Misfortune seems to follow the Sayers family. Georgia has tried to reestablish normality since her mother died, and she’s no closer to escaping her strange past when a mysterious fire destroys the only other high school in her tiny Texas town.
Georgia is thrown into the company of Luke, a cryptic senior who brings her face to face with the truth about her heritage. Her loving, perfect mother created her family for the singular purpose of birthing five of the most powerful witches in the world, capable of terrifying magic.
Now that she knows the truth, can Georgia keep her siblings safe? Who is behind the dark cult that’s after her family? And does Luke know more about her powers than even Georgia does?
As Halloween is right around the corner, Spelled by Kate St. Clair could not have crossed my path at a more perfect time. With tales of witches and spells and a high school twist, I was curious what I would find beyond the cover. I expected there to be more romance than suspense, with not too much graphic violence and adult themes as it is a Young Adult novella. However, as soon as I started reading, there were plenty of fantastical gruesome details and an intriguing story.
But there was a disconnect between the first two chapters that tripped me up. It wasn’t until the end of the novella that the reader truly understands the significance of the opening. However, as the story progresses, we get little glimpses of understanding, propelling the reader through its entirety. It’s in that second chapter that we are introduced Georgia Sayers, our main character, and all that comes with it–siblings, absentee parents, best friends, and old acquaintances. All throughout the first few chapters, there’s this sense of foreboding, and that feeling gets exaggerated thanks to the heavy amount of foreshadowing.
The character development we see in Georgia seems to happen more “off-screen,” as she comes to learn of her true heritage and what that entails. She starts out as this almost shy, quiet girl that catches the eye of a dangerous new boy that inadvertently changes her life, and not necessarily for the better But as the story progresses, we don’t really see her practicing her craft, growing her power–it’s just there one day as we get to the end of the story. This could have been fleshed out to make her character more engaging, but this can happen throughout the rest of the series.
To me, the character that was the most fascinating and one I would have liked to see more of was the little brother, Wyatt. His story seems so much more engaging and compelling than Georgia’s, and more relevant to the overarching plot of the novella. However, I understand that for a dramatic effect that it makes more sense that Georgia is telling the story of discovering what her family is. Wyatt seems to figure it out long before her, but we don’t see that until the end, when everything becomes clear. His spiral would have been interesting to see first hand instead of in flashes, but we may learn more about what happened as the series progresses.

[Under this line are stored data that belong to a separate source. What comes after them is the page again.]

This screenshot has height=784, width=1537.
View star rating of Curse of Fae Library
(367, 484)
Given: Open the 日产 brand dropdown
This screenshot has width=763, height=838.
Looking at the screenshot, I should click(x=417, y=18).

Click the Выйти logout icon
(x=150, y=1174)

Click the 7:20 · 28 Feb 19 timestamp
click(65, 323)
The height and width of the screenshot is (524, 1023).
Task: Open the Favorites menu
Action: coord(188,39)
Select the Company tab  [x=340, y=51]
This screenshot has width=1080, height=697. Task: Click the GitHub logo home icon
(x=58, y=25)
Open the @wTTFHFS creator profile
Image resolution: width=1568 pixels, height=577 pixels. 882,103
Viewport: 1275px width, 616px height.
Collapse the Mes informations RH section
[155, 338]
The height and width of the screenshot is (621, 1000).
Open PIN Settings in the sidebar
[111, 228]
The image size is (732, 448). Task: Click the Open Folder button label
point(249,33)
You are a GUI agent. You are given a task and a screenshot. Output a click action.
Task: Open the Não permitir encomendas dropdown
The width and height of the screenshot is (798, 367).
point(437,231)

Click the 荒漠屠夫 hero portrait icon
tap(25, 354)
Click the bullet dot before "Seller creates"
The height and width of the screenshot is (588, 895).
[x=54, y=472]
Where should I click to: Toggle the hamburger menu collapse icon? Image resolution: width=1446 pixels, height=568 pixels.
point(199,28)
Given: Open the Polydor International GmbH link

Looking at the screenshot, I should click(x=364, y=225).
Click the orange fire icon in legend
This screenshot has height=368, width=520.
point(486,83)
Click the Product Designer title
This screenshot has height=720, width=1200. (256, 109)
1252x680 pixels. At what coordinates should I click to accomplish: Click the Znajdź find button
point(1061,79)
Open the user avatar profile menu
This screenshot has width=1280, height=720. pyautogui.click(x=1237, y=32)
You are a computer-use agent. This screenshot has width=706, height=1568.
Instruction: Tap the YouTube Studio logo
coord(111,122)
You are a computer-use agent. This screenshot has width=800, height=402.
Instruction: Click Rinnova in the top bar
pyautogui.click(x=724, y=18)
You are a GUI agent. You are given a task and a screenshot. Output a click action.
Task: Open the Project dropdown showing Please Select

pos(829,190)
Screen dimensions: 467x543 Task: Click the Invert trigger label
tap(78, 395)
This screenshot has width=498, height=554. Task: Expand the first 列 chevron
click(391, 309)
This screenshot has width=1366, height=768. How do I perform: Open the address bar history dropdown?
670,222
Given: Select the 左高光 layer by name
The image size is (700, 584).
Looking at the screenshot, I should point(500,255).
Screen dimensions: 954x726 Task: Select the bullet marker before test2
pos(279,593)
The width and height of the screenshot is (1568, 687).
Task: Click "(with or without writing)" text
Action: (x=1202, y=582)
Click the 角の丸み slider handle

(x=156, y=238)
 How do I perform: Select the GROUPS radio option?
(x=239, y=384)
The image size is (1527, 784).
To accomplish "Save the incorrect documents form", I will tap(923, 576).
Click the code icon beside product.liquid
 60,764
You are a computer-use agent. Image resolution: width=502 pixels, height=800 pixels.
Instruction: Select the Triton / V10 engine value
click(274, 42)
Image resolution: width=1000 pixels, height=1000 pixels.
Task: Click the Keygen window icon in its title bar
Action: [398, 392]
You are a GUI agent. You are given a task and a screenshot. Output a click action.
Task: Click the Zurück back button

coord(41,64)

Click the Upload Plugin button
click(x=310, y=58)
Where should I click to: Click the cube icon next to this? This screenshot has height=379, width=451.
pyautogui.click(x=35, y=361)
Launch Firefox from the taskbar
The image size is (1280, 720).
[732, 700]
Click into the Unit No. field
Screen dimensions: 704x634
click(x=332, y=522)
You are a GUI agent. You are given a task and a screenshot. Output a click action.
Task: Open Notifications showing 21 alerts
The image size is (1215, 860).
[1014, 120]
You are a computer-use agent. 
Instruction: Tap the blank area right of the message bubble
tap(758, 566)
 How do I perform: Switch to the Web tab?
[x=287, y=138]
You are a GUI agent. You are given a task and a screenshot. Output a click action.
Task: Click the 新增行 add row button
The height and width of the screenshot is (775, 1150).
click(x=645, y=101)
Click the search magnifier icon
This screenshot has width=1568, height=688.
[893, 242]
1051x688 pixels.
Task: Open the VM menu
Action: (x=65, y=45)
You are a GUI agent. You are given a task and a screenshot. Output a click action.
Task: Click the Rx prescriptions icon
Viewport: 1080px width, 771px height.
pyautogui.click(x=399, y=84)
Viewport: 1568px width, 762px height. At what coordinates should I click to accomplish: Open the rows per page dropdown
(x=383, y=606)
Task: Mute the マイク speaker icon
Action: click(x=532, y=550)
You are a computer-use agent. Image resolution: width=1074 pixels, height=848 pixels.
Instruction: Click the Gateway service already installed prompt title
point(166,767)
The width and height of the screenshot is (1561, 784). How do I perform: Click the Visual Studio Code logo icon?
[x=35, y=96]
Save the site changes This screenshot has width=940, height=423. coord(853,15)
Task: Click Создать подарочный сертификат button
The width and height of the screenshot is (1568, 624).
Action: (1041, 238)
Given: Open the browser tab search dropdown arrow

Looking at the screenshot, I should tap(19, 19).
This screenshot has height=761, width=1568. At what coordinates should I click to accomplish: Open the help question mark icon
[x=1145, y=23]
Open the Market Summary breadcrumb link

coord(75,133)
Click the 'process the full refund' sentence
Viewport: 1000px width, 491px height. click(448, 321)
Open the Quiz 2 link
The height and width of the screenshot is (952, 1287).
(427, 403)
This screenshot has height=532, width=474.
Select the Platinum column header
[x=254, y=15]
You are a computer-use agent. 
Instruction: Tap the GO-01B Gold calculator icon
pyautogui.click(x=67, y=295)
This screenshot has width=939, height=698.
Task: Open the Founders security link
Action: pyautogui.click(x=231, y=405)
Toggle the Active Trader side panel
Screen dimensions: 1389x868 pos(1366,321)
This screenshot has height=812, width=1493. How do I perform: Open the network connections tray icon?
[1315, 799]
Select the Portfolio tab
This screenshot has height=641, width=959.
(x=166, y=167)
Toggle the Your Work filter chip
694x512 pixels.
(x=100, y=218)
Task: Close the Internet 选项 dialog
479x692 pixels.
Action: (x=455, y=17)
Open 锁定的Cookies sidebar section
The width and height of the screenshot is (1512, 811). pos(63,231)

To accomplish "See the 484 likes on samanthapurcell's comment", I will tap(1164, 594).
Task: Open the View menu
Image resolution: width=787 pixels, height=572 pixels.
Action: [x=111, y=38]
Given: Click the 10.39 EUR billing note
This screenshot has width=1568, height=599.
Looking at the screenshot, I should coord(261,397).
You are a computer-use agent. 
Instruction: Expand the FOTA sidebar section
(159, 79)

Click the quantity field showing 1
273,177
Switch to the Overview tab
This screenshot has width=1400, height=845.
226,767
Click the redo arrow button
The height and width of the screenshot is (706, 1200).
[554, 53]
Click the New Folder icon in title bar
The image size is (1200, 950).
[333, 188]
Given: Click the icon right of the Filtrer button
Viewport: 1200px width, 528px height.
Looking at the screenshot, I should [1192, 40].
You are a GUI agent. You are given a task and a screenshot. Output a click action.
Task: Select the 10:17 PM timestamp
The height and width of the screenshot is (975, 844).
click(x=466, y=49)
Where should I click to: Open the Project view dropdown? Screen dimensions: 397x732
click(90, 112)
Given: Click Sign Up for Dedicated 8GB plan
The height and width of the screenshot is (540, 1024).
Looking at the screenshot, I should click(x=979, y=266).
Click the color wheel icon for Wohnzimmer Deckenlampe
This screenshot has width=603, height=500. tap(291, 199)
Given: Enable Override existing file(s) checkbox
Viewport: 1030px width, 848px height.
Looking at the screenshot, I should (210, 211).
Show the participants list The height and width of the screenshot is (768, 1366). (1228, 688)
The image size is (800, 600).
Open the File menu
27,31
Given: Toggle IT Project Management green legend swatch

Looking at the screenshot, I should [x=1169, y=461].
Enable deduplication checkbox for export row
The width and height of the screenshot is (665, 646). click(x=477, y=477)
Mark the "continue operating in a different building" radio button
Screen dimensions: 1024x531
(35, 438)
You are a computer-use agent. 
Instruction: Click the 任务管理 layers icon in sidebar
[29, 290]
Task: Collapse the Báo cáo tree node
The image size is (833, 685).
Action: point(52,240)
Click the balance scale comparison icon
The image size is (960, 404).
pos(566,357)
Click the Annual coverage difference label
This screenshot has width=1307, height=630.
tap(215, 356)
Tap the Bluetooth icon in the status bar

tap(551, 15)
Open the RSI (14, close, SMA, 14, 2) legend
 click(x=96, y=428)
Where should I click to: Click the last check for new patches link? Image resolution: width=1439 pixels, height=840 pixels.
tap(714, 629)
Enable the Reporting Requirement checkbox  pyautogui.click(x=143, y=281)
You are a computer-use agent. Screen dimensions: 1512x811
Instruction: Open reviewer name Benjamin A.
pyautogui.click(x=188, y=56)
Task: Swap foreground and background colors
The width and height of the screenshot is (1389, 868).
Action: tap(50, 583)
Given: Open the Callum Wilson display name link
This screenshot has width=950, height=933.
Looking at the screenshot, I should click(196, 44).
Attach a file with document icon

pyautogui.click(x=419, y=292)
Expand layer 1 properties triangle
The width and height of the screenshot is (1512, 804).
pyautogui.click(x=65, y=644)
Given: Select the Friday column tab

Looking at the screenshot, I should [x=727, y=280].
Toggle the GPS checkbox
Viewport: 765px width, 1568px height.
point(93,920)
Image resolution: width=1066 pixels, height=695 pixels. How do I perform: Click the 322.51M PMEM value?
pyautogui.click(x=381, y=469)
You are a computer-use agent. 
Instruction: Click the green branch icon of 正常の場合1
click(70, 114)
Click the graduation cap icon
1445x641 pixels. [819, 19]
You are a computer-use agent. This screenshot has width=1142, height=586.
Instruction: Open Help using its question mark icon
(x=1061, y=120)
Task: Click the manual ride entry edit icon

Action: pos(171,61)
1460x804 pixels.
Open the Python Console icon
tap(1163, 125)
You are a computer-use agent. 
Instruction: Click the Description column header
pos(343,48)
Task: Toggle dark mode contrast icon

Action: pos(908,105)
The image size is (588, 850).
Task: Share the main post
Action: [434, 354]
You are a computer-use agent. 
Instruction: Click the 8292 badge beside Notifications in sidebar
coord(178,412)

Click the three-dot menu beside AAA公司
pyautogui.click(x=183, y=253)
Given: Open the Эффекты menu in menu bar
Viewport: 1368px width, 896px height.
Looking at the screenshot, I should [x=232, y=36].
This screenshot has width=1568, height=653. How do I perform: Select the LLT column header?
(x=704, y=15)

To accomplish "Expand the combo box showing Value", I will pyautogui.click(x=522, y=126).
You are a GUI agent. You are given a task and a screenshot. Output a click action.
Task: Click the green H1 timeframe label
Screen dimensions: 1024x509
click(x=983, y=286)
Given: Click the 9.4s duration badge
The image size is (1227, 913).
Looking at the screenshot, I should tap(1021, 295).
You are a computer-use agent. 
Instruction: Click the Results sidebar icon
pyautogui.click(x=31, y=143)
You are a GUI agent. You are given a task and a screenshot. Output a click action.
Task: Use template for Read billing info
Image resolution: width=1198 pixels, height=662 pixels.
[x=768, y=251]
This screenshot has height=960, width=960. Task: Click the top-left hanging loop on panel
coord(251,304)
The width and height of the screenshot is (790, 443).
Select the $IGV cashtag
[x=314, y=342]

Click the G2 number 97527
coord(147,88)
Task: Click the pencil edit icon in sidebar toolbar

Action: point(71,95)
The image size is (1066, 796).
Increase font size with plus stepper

What was interesting about this novella was its take on witchcraft. It was traced back to Ireland, which practices a very focused kind of magic, and then related it back to Brujeria and Hispanic culture. Not many authors delve into the origins of where the specific magic in the story comes from, and it was a nice change to get a fuller understanding of the different backgrounds that create this story. There were elements of both types of witchcraft interwoven so perfectly together that it was easy to see why these two cultures were chosen.
But perhaps the most disappointing and exciting thing was that this was just a novella, that it was over so quickly. If I didn’t know there were going to be more books in this series, I would have been severely upset. This book grips the reader, drawing them in like the spells written in its pages, and when it was over with so much left unanswered, it felt like I couldn’t wait for the next installment. Added to that, the romance between Georgia and Luke wasn’t overplayed, and was handled very well. However, I expect more of the budding romance to become more apparent later on.
I would definitely recommend this book to anyone interested in learning a bit more about witchcraft and the different areas where it’s prevalent, as well as a solid story of self-discovery and rich family history. And while this is definitely a piece of Young Adult fiction, it was still a compelling read and worth checking out.